Conflito entre Razão e Fé
A filosofia inicia o conflito entre razão e fé quando tenta
deixar para trás a fé cega nos mitos, explicando racionalmente tais fenômenos.
Fé vs. Razão - conflito existente desde a Grécia antiga.
Tradicionalmente, o capítulo da História da
humanidade relativo ao tema “conflito entre razão e fé” é atribuído a um período
medieval em que se travava um confronto entre os adeptos da boa nova, isto é, a
religião cristã, e seus adversários moralistas gregos e romanos, na tentativa
de imporem seus pontos de vistas. Para estes, o mundo natural ou cosmos era a
fonte da lei, da ordem e da harmonia, entendendo com isso que o homem faz parte
de uma organização determinada sem a qual ele não se reconhece e é através do
lógos que se dá tal reconhecimento. Já para os cristãos, a verdade revelada é a
fonte da compreensão do que é o homem, qual é sua origem e qual o seu destino,
sendo ele semelhante a Deus-pai, devendo-lhe obediência enquanto sua liberdade
consiste em seguir o testamento (aliança).

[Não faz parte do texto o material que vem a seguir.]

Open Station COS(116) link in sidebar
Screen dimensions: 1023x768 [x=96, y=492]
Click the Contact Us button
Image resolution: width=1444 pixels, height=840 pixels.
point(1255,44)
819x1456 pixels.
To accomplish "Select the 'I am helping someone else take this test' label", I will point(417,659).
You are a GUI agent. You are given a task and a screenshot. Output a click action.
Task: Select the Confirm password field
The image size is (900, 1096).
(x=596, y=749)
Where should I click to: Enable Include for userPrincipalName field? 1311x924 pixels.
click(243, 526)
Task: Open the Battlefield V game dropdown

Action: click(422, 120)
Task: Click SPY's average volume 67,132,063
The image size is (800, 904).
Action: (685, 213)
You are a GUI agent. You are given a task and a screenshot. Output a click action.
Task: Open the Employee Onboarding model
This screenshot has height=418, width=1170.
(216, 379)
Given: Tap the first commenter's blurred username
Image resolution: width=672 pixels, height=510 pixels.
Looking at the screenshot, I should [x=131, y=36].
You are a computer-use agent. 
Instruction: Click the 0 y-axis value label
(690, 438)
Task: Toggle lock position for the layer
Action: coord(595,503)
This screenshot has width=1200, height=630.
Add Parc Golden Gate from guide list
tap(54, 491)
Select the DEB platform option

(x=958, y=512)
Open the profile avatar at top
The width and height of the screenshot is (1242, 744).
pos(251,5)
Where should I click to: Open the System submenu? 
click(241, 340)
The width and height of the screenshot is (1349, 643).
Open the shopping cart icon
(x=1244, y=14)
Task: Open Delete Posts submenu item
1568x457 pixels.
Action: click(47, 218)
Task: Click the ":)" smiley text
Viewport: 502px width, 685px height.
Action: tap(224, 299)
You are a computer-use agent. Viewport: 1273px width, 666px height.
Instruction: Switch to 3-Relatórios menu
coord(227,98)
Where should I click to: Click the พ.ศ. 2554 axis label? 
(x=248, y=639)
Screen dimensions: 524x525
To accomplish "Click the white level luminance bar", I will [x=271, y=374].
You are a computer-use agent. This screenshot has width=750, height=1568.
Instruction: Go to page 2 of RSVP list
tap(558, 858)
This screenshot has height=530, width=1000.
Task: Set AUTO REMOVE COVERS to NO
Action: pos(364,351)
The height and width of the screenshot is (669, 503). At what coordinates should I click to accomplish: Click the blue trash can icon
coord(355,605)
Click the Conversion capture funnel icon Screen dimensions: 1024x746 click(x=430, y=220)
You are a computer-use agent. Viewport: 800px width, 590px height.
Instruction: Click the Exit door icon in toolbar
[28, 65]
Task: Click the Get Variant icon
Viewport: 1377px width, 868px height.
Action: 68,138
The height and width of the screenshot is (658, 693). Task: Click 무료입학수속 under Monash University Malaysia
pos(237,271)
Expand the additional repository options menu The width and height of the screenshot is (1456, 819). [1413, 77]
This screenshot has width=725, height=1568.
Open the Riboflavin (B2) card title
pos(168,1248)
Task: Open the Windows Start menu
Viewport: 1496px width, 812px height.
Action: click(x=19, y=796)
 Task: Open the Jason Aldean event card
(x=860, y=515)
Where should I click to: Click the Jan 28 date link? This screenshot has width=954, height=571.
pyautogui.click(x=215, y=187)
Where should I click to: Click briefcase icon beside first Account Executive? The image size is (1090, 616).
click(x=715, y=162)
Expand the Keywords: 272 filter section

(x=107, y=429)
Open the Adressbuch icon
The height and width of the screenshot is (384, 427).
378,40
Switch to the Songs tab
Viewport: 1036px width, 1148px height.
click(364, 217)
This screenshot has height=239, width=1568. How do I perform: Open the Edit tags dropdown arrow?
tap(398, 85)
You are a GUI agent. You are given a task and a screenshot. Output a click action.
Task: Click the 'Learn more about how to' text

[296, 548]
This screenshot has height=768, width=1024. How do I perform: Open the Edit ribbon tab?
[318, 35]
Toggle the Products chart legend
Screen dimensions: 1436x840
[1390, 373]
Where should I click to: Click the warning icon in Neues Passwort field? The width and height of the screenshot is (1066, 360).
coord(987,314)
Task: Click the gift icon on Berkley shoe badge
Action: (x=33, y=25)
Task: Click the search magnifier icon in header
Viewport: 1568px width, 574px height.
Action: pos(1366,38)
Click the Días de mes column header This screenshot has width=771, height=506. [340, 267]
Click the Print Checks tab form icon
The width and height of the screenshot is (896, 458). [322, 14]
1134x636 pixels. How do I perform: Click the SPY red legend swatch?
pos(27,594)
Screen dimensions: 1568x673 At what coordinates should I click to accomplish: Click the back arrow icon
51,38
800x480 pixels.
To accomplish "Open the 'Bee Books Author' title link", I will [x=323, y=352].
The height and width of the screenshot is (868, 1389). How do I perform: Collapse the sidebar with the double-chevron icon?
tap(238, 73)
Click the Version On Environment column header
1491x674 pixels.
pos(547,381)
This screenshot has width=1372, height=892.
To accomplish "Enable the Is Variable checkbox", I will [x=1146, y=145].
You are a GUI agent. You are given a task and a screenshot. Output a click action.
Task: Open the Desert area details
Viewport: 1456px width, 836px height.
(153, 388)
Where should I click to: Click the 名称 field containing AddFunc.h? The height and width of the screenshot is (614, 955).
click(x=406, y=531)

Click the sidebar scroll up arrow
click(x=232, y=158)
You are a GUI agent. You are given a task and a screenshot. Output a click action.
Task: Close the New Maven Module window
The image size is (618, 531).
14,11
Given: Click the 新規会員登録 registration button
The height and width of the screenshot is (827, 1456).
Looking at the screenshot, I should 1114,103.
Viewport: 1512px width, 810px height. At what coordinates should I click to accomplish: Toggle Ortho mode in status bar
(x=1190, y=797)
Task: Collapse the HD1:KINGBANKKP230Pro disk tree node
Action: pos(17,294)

Desse debate, surgem as formas clássicas de
combinação dos padres medievais: aqueles que separam os domínios da razão e da
fé, mas acreditam numa conciliação entre elas; aqueles que pensam que a fé
deveria submeter a razão à verdade revelada; e ainda aqueles que as veem como
distintas e irreconciliáveis. Esse período é conhecido como Patrística
(filosofia dos padres da Igreja).
No entanto, pode-se levantar a questão de que
esse conflito entre fé e razão representa apenas um momento localizado na
história. A filosofia, tendo como característica a radicalidade, a
insubordinação, a luta para superar pré-conceitos e estabelecer conceitos cada
vez mais racionais através da história, mostra que, desde seu início, esta
relação tem seus momentos de estranhamento e reconciliação. Por exemplo, na
Grécia antiga, o próprio surgimento da filosofia se deu como tentativa de
superar obstáculos oriundos de uma fé cega nas narrativas dos poetas Homero e
Hesíodo, os educadores da Hélade.
A tentativa de explicar os fenômenos a partir
de causas racionais já evidenciava o confronto com as formas de pensar e agir (fé)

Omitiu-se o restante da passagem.